A Guide to Undefined Behavior in C and C++, Part 1

Many programmers know that certain behaviors in C/C++ are "undefined". Undefined behaviors include common bugs like NULL dereference or malloc(0). However, many developers also trust that bugs around undefined behavior will result in an obvious error, but this is not always the case.

Why worry about undefined behavior at all? The C99 standard alone defines 191 undefined behaviors. The chances are that your code exhibits undefined behavior. Are you fully aware of the consequences to your program?

John Regehr dives into undefined behavior in C, as well as the dangers of relying on undefined behavior. Check out his article to better grok undefined behavior in C and C++.

My Highlights

One might say: Some of these compilers are behaving improperly because the C standard says a relational operator must return 0 or 1. But since the program has no meaning at all, the implementation can do whatever it likes. Undefined behavior trumps all other behaviors of the C abstract machine.

Do not rely on undefined behavior:

Moreover, there are compilers (like GCC) where integer overflow behaved a certain way for many years and then at some point the optimizer got just a little bit smarter and integer overflows suddenly and silently stopped working as expected. This is perfectly OK as far as the standard goes. While it may be unfriendly to developers, it would be considered a win by the compiler team because it will increase benchmark scores.

Why is undefined behavior even included? Shouldn't it all be well-defined?

The good thing — the only good thing! — about undefined behavior in C/C++ is that it simplifies the compiler’s job, making it possible to generate very efficient code in certain situations. Usually these situations involve tight loops. For example, high-performance array code doesn’t need to perform bounds checks, avoiding the need for tricky optimization passes to hoist these checks outside of loops. Similarly, when compiling a loop that increments a signed integer, the C compiler does not need to worry about the case where the variable overflows and becomes negative: this facilitates several loop optimizations. I’ve heard that certain tight loops speed up by 30%-50% when the compiler is permitted to take advantage of the undefined nature of signed overflow. Similarly, there have been C compilers that optionally give undefined semantics to unsigned overflow to speed up other loops.

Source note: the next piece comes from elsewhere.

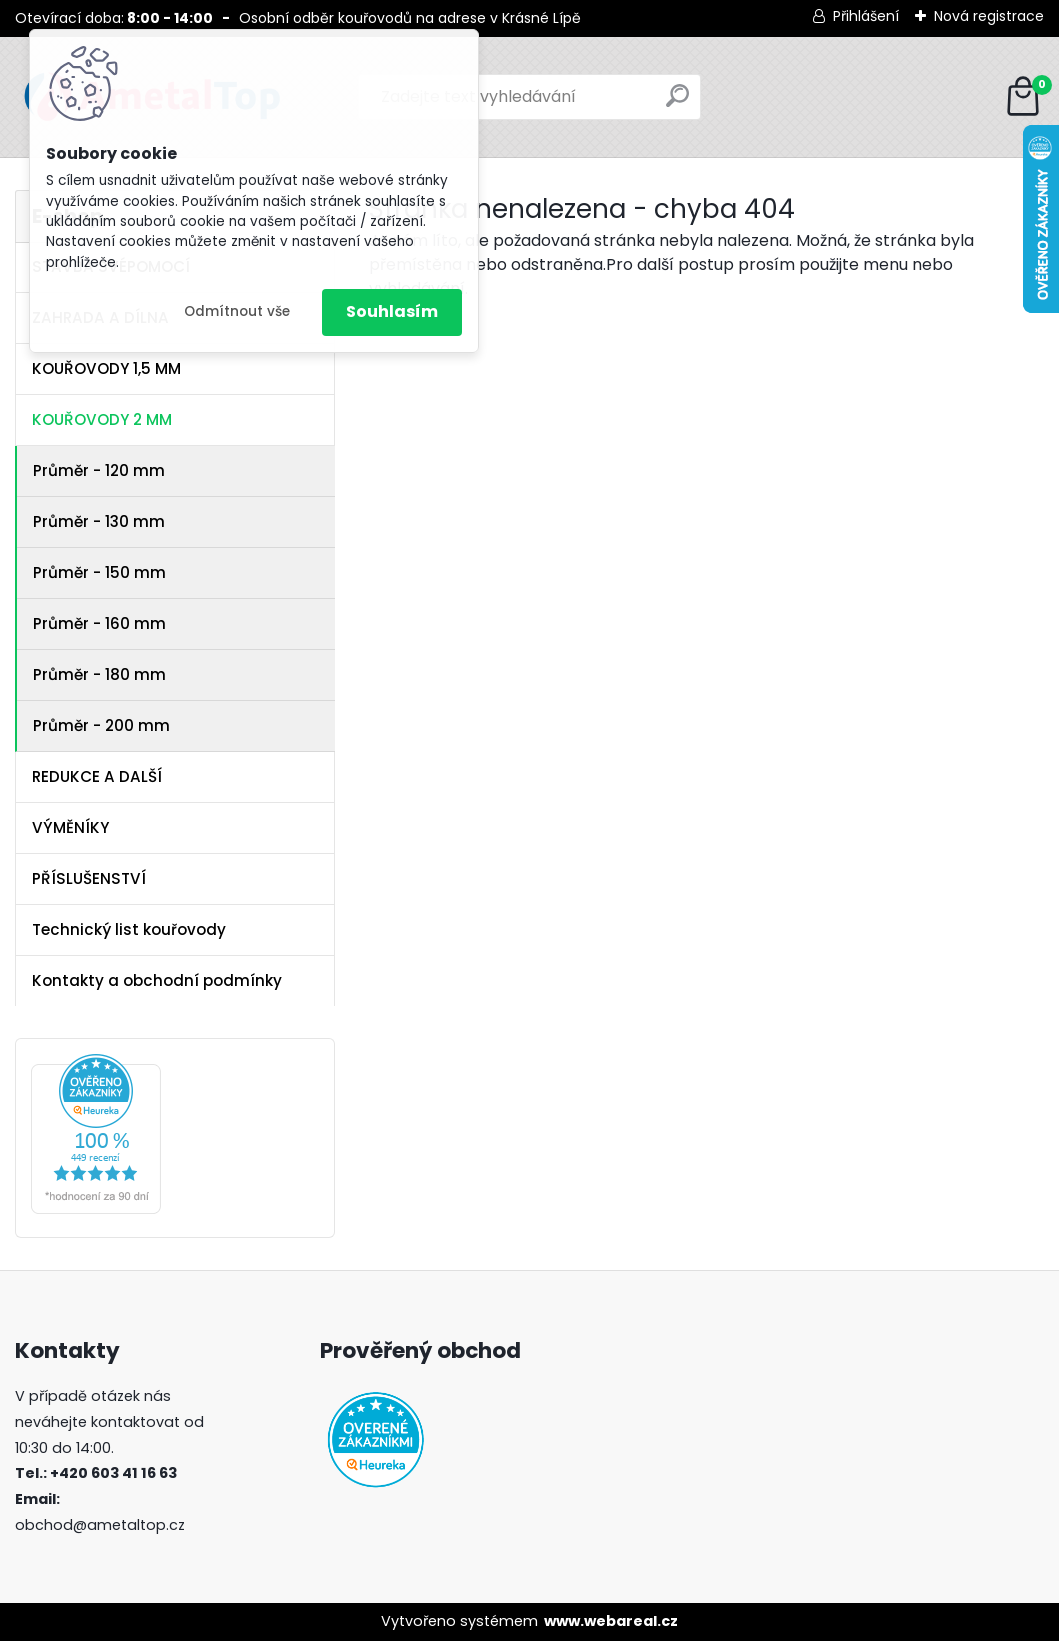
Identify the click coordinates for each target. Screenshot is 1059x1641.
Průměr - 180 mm (99, 674)
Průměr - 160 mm (99, 623)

One suspects that the C standard body simply got used to throwing behaviors into the “undefined” bucket and got a little carried away. Actually, since the C99 standard lists 191 different kinds of undefined behavior, it’s fair to say they got a lot carried away.

John defines three types of functions:

  • Type 1: Behavior is defined for all inputs
  • Type 2: Behavior is defined for some inputs and undefined for others
  • Type 3: Behavior is undefined for all inputs

You won't always be told that undefined behavior is biting you:

This case-collapsing view of undefined behavior provides a powerful way to explain how compilers really work. Remember, their main goal is to give you fast code that obeys the letter of the law, so they will attempt to forget about undefined behavior as fast as possible, without telling you that this happened.

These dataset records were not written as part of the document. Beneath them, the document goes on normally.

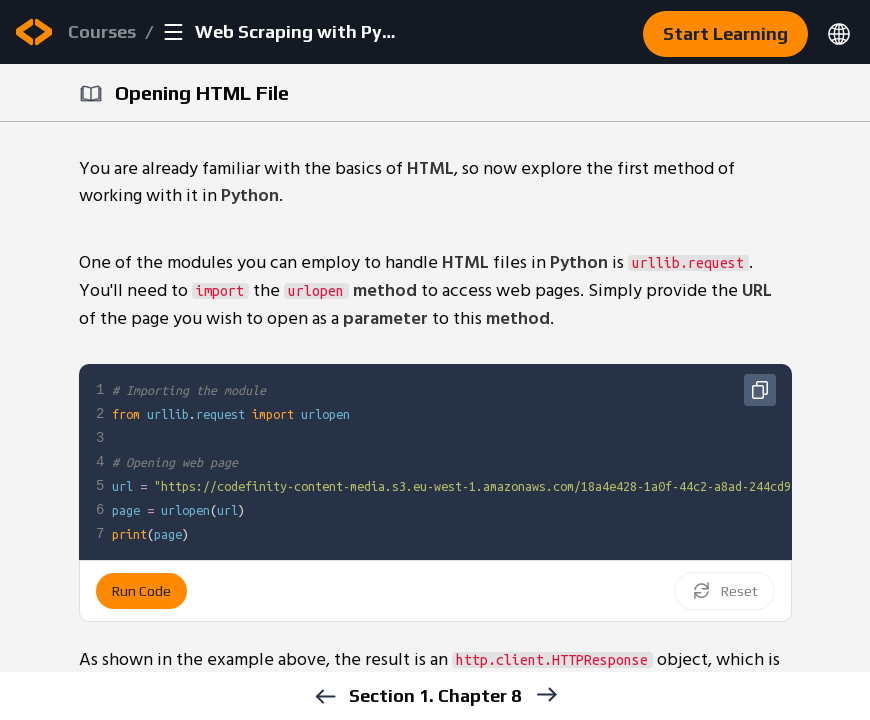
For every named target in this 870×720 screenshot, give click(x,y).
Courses (102, 31)
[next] (545, 694)
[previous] (324, 696)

John ends the article with a summary of rules to follow:

  • Enable and heed compiler warnings, preferably using multiple compilers
  • Use static analyzers (like Clang’s, Coverity, etc.) to get even more warnings
  • Use compiler-supported dynamic checks; for example, gcc’s -ftrapv flag generates code to trap signed integer overflows
  • Use tools like Valgrind to get additional dynamic checks
  • When functions are “type 2” as categorized above, document their preconditions and postconditions
  • Use assertions to verify that functions’ preconditions are postconditions actually hold
  • Particularly in C++, use high-quality data structure libraries

Basically: be very careful, use good tools, and hope for the best.